Using match() in Multi-Cluster Scenarios

When executing a multi-cluster query using the match() function, the query is processed in two parts:

  1. Query up to and including the first aggregate function

    This part is executed on the remote clusters. For example, the query:

    logscale Syntax
    <filter> 
    | match(file="names.csv", field=id, include=[name])

    requires the file names.csv to be present on each remote cluster participating in the search. LogScale expects the files to be identical, in name and content, across all clusters.

    The method of file distribution across clusters depends on your LogScale version:

    LogScale version File distribution method
    1.163 and above
    • The file from your local cluster is automatically sent to all remote clusters.

    • No manual file synchronization is needed.

    • If a remote cluster contains a file with the same name, it will be ignored, and the version from the local cluster will be used instead.

    Below 1.163
    • You must manually upload identical files to all participating clusters.

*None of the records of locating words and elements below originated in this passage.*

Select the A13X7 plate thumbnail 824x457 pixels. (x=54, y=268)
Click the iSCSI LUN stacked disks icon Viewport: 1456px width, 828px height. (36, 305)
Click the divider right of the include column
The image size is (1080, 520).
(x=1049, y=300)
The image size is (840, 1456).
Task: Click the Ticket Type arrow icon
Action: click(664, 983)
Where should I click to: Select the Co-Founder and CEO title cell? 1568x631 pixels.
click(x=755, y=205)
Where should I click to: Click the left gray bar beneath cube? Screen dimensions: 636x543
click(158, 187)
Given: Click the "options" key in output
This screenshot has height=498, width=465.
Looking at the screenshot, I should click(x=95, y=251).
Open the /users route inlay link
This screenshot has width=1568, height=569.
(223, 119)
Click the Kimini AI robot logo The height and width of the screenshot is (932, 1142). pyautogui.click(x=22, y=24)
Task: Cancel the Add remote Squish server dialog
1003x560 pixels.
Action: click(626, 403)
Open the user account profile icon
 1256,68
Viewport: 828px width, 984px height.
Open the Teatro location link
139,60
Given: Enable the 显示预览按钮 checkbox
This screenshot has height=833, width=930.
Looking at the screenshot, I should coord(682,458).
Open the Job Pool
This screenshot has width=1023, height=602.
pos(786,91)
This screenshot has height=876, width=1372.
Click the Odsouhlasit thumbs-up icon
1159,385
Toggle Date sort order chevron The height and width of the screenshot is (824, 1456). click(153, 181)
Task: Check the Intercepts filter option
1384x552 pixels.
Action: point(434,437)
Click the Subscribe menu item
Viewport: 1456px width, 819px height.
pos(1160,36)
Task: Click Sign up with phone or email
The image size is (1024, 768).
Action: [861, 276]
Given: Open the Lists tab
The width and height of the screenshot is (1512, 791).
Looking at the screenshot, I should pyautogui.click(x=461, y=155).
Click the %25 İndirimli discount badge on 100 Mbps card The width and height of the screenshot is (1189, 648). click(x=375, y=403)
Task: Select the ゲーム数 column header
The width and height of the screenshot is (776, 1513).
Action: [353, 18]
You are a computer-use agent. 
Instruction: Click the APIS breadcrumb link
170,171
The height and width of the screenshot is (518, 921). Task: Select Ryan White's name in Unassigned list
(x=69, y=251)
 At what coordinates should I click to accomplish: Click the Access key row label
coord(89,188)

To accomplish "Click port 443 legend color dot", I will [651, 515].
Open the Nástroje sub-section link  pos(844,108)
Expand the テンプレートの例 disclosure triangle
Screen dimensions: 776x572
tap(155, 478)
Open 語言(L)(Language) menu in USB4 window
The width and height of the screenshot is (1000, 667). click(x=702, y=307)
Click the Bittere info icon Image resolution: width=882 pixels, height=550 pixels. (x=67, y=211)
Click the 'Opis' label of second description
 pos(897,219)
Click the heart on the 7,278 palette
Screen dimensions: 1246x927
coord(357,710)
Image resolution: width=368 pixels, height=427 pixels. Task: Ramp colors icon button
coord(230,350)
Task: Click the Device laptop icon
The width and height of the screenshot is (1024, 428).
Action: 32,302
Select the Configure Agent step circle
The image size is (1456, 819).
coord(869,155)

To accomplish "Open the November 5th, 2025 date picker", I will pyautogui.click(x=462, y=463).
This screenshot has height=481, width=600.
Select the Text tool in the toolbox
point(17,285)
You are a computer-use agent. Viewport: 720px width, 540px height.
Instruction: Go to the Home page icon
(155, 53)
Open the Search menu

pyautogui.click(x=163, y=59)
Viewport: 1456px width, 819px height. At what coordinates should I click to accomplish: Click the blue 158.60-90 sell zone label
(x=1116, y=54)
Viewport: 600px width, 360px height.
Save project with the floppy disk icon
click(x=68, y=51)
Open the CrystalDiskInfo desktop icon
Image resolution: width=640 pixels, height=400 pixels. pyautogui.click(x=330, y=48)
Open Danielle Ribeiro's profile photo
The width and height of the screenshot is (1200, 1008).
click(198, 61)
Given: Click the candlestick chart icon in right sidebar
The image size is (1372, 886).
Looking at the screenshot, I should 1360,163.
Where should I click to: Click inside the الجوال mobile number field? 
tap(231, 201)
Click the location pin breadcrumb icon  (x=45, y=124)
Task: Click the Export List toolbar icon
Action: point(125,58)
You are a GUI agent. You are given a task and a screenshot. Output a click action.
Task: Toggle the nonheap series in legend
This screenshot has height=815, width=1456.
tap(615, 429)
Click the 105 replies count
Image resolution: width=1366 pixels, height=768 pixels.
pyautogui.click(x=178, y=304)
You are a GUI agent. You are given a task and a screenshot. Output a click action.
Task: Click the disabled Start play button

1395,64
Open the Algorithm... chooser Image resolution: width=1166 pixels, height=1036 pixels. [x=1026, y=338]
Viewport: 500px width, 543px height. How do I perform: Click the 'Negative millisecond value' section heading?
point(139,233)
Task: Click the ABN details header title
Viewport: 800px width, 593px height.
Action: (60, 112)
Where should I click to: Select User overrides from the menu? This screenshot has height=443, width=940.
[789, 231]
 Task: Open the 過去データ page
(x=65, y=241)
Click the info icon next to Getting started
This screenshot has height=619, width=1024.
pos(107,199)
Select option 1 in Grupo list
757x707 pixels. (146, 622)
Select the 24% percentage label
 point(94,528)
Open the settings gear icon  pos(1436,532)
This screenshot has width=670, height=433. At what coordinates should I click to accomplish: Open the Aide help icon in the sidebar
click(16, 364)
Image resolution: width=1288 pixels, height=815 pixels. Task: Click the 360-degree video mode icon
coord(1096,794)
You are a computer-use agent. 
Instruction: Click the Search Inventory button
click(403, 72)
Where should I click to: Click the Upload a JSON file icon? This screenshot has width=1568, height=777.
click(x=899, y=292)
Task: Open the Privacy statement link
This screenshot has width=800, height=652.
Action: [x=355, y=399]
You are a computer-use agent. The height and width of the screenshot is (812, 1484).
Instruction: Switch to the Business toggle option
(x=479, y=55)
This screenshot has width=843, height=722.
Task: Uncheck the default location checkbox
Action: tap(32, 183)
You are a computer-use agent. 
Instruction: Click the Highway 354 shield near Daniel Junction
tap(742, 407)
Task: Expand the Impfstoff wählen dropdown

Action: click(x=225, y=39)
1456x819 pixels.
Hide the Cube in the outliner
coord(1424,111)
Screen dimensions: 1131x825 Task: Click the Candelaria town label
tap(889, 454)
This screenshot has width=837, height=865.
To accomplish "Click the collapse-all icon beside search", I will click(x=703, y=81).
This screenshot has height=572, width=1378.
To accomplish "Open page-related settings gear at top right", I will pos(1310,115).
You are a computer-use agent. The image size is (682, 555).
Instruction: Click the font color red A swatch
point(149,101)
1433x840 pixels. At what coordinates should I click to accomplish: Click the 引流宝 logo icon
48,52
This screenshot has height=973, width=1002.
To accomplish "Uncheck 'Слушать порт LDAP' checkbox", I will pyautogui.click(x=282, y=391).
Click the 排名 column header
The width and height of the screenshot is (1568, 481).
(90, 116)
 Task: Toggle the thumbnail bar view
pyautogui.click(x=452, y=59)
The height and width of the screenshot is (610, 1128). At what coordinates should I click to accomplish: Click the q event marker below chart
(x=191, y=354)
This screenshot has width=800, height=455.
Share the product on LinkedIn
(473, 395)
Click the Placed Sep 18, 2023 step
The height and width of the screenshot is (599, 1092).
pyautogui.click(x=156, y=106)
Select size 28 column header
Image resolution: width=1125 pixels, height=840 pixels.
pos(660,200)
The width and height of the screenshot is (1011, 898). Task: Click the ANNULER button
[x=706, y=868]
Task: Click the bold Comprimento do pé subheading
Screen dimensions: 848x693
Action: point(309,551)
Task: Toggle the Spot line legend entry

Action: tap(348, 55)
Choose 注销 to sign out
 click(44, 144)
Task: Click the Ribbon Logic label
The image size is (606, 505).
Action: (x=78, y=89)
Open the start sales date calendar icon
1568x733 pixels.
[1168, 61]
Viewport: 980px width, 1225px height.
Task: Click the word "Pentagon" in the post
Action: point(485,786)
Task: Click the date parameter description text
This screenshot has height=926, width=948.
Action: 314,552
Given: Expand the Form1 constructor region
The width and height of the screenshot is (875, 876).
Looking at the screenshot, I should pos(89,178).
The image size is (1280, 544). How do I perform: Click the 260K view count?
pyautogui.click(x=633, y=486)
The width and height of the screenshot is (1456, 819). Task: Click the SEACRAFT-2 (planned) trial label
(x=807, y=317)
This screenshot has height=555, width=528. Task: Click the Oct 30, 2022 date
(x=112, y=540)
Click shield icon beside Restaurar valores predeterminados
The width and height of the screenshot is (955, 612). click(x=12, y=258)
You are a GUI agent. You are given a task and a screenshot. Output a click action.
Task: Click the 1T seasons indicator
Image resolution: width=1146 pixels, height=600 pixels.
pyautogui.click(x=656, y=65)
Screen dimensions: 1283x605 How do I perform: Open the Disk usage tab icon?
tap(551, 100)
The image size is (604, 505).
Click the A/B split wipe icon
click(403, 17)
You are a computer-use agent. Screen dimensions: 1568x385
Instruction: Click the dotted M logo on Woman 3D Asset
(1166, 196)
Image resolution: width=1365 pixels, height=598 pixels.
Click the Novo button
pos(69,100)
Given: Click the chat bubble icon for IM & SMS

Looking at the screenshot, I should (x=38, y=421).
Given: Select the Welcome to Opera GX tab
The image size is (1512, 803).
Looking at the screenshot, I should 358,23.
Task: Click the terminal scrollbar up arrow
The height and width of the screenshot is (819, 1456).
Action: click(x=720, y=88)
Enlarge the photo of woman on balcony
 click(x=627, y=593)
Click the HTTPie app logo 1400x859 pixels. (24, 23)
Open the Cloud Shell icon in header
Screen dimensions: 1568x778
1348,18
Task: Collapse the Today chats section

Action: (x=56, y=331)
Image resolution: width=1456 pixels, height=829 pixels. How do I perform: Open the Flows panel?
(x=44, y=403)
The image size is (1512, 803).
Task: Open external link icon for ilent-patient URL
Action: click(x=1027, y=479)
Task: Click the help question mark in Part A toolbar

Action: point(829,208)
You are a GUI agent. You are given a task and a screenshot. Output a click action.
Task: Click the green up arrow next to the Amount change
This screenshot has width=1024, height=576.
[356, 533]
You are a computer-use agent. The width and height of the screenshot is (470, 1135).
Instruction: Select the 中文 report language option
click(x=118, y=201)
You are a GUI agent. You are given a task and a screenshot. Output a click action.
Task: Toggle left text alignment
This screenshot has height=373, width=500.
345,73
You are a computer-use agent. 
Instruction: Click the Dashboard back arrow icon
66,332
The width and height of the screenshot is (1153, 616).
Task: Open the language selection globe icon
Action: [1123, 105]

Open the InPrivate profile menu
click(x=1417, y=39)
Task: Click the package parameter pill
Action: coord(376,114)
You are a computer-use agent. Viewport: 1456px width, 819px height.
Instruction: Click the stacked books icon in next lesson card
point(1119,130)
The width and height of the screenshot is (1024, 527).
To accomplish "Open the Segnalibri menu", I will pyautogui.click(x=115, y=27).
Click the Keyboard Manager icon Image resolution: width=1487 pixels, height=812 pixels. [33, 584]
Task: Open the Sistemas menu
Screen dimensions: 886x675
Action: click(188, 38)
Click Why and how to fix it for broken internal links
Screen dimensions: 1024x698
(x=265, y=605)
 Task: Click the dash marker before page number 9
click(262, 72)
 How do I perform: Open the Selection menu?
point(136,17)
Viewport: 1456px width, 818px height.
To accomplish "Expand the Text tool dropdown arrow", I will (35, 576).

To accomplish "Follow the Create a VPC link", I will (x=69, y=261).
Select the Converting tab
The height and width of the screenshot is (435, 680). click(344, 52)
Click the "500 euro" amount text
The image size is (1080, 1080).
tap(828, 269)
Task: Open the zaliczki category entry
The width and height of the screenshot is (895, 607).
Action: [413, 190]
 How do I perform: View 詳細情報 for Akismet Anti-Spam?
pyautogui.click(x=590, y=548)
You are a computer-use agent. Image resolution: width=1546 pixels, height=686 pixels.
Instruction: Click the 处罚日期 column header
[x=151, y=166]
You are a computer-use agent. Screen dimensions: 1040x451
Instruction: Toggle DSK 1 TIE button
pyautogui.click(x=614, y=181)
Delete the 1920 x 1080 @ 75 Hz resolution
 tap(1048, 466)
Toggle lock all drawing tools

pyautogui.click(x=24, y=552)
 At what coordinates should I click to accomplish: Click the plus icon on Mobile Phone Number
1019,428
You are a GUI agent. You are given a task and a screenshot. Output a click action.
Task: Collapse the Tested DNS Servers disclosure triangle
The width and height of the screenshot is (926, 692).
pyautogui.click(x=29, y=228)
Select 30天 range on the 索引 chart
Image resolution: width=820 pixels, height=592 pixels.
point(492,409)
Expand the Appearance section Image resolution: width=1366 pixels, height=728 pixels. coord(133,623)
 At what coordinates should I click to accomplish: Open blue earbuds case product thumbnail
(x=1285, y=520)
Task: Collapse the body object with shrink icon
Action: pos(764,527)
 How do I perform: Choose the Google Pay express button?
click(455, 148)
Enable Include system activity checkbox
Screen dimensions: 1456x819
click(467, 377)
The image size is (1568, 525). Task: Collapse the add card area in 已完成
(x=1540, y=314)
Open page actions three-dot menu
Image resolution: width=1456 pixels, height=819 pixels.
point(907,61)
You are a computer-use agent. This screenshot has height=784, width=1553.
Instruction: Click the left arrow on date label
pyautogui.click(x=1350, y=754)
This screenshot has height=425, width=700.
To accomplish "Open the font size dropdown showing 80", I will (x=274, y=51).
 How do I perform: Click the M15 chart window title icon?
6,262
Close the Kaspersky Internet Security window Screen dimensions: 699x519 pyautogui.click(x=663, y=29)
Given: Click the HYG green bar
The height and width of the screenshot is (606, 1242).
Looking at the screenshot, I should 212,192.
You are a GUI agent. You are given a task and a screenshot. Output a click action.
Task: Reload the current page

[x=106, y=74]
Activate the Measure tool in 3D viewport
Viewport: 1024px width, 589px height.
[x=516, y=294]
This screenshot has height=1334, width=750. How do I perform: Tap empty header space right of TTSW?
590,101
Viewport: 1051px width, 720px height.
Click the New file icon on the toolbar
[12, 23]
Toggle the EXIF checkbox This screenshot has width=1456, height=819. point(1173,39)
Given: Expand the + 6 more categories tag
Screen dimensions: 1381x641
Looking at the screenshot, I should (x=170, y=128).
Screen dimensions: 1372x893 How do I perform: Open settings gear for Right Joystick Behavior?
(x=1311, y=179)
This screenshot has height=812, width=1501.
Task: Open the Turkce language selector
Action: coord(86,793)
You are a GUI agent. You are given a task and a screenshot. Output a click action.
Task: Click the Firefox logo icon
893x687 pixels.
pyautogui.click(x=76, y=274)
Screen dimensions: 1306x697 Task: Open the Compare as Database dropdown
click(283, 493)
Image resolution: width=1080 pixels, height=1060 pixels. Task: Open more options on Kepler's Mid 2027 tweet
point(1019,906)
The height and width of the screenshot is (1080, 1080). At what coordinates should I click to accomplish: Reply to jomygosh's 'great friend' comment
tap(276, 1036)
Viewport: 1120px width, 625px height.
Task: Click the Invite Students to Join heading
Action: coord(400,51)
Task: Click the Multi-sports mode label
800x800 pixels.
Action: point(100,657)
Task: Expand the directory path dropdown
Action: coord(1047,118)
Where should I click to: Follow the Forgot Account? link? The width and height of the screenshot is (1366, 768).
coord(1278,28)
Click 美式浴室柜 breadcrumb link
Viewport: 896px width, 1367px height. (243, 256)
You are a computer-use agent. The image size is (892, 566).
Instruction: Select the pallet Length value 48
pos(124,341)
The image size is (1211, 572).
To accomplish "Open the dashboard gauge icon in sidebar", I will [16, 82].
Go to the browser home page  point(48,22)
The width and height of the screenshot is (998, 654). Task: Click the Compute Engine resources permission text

    • LogScale does not automatically synchronize information across the clusters.

  2. Everything after the first aggregate function

    This part is executed on the local cluster. For example, the query:

    logscale
    groupBy(id) 
    | match(file="names.csv", field=id, include=[name])

    matches the results of groupBy() against the names.csv file stored on the local cluster. This is because groupBy()is an aggregate function so the match comes after the first aggregate. In this scenario, LogScale only requires the file to be present on the local cluster.

Note

For LogScale versions below 1.163, you need to enable the UNSAFE_ALLOW_FEDERATED_MATCH environment variable to use match().